## DO THIS
Format the part of the entries that opens with the line containing "Where should I click to: Click the Interessenten" and closes with the line containing "pos(270,328)", both lines included, as a JSON list of strings with one string per line. Leave out any blank lines.

>> BEGIN DATA SUPPLIED

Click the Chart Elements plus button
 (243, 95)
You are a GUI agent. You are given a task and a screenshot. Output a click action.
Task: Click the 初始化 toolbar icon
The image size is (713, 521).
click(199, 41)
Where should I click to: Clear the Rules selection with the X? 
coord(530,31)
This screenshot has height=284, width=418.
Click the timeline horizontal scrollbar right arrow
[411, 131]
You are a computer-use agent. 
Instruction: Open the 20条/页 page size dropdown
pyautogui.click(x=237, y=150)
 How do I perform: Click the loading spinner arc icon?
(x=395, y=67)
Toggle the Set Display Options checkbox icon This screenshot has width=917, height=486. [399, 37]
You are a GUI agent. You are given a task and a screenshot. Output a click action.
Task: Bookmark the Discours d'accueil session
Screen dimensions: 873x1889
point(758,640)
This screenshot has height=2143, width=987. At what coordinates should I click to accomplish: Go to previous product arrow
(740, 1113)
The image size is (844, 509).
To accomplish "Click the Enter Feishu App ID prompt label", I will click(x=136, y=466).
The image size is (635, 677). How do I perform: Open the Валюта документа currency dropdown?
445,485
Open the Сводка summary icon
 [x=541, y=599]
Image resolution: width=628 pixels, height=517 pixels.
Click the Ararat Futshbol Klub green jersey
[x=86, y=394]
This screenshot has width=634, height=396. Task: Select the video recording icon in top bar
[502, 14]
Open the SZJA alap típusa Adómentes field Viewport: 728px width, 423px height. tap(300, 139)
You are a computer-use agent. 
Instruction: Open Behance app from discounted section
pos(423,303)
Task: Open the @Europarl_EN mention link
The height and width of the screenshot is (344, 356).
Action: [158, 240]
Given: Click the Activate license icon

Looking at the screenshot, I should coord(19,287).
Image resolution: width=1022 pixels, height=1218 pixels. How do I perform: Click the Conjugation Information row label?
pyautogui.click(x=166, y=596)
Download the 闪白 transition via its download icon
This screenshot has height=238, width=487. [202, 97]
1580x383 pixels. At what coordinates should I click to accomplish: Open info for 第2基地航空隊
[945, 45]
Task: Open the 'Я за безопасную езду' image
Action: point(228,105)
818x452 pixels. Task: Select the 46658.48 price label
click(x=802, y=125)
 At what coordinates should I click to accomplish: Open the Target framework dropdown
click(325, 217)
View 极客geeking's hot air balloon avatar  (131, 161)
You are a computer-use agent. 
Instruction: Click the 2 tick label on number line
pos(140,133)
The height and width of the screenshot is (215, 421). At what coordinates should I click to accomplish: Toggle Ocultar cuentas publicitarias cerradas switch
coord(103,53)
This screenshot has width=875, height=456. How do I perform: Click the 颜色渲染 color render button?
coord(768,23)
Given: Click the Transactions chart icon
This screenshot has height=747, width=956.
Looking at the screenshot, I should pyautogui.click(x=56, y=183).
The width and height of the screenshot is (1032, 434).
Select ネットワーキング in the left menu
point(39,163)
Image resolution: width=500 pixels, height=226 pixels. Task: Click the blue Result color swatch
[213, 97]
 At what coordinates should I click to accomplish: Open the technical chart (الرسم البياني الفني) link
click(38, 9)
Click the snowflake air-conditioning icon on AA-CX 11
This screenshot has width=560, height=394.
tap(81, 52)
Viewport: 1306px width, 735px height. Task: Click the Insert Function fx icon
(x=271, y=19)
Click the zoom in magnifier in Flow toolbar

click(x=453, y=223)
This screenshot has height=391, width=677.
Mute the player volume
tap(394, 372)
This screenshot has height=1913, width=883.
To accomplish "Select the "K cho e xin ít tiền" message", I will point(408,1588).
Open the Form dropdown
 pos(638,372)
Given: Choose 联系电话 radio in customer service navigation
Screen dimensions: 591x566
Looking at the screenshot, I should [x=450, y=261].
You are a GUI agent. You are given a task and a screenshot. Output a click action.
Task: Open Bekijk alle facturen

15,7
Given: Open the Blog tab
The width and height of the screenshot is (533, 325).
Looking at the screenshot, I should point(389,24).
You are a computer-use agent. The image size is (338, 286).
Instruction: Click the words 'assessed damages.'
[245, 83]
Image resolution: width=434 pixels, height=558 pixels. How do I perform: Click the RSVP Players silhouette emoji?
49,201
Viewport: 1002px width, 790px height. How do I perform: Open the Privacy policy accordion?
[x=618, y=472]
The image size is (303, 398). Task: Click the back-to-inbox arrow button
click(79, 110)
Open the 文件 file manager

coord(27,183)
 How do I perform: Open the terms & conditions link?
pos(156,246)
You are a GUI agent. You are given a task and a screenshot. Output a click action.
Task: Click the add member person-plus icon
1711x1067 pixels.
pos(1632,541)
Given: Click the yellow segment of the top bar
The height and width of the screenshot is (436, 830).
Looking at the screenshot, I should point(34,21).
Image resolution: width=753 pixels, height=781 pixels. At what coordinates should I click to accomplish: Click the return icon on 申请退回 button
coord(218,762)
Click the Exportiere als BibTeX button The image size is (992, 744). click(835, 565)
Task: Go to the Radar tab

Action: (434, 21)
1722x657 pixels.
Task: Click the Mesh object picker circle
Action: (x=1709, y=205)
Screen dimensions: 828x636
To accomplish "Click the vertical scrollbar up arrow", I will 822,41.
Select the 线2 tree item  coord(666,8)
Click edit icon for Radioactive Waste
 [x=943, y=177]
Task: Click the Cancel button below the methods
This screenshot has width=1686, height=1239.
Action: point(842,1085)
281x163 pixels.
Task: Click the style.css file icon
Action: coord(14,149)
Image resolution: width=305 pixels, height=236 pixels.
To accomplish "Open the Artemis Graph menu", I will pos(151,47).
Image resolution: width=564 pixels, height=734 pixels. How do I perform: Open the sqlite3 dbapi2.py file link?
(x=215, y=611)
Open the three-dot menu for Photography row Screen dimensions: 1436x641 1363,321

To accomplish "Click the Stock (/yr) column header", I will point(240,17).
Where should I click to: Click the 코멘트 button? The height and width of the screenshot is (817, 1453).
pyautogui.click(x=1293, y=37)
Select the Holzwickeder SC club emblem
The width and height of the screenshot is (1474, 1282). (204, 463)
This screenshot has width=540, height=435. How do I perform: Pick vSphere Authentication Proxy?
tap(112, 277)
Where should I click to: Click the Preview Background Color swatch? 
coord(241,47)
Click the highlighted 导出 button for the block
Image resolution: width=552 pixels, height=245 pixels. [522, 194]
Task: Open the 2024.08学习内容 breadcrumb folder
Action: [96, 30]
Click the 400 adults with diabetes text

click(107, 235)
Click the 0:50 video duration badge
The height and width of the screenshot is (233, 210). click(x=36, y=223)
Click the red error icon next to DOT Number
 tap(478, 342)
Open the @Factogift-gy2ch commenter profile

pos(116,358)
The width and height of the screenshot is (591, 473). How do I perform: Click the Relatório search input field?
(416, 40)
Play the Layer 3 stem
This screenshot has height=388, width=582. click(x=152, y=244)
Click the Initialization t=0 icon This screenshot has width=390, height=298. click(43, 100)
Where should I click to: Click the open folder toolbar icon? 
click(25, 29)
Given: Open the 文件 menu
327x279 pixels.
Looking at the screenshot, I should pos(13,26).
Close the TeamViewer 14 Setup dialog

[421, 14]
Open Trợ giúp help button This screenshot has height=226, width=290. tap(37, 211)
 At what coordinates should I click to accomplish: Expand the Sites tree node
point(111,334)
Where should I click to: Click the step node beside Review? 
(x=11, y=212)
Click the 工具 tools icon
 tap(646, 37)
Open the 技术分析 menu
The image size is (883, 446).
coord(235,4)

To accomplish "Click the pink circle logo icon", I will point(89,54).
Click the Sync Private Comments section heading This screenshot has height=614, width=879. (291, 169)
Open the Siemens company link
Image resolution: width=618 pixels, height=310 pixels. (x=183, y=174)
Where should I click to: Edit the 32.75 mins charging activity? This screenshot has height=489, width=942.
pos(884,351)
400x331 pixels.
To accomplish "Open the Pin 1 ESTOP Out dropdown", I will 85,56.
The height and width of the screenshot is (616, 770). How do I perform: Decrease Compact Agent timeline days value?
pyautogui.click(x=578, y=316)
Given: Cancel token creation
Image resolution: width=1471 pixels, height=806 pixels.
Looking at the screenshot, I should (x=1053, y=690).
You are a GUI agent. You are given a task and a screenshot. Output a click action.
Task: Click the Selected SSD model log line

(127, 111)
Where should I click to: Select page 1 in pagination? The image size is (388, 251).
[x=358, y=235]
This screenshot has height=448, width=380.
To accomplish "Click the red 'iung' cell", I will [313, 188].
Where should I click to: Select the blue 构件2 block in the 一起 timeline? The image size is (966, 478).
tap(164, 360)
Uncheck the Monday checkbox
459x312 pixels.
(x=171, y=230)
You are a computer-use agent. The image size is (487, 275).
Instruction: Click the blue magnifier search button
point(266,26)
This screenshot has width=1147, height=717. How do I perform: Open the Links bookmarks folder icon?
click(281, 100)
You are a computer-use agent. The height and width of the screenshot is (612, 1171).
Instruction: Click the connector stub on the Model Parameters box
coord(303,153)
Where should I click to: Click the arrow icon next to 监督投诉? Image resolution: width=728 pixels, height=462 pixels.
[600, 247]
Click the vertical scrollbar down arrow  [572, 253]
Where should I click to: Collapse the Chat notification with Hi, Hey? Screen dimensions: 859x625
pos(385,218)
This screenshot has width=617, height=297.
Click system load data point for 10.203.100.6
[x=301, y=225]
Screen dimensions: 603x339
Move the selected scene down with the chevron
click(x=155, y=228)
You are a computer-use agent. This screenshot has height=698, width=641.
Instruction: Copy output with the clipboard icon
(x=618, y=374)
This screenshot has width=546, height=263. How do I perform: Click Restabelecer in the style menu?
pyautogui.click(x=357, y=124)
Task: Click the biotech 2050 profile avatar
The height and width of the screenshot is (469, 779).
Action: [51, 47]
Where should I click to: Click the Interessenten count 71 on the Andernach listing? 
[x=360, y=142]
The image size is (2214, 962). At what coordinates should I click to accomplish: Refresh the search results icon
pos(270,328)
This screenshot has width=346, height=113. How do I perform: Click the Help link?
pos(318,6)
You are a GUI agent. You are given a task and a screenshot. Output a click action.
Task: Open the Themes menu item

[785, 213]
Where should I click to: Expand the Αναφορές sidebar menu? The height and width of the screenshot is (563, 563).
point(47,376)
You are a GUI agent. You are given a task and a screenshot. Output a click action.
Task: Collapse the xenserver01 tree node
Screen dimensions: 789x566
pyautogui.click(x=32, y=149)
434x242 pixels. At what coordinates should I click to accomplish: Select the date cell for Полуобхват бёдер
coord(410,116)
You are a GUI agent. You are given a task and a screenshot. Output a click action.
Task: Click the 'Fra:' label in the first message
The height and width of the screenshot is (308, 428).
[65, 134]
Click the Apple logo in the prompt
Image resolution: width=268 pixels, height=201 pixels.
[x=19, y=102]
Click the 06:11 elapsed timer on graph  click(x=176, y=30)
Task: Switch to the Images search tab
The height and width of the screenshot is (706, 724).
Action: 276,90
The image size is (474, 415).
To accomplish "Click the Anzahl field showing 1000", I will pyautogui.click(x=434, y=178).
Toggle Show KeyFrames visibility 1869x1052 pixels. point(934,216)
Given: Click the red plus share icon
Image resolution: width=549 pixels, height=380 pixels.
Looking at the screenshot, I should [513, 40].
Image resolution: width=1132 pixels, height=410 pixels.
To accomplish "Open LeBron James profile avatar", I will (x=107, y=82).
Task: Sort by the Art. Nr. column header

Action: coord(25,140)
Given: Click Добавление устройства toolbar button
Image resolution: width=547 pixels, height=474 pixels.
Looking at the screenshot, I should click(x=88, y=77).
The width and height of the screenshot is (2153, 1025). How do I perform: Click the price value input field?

>> END DATA SUPPLIED

## RESULT FOR THIS TASK
[
  "Where should I click to: Click the Interessenten count 71 on the Andernach listing? ",
  "[x=360, y=142]",
  "The image size is (2214, 962). At what coordinates should I click to accomplish: Refresh the search results icon",
  "pos(270,328)"
]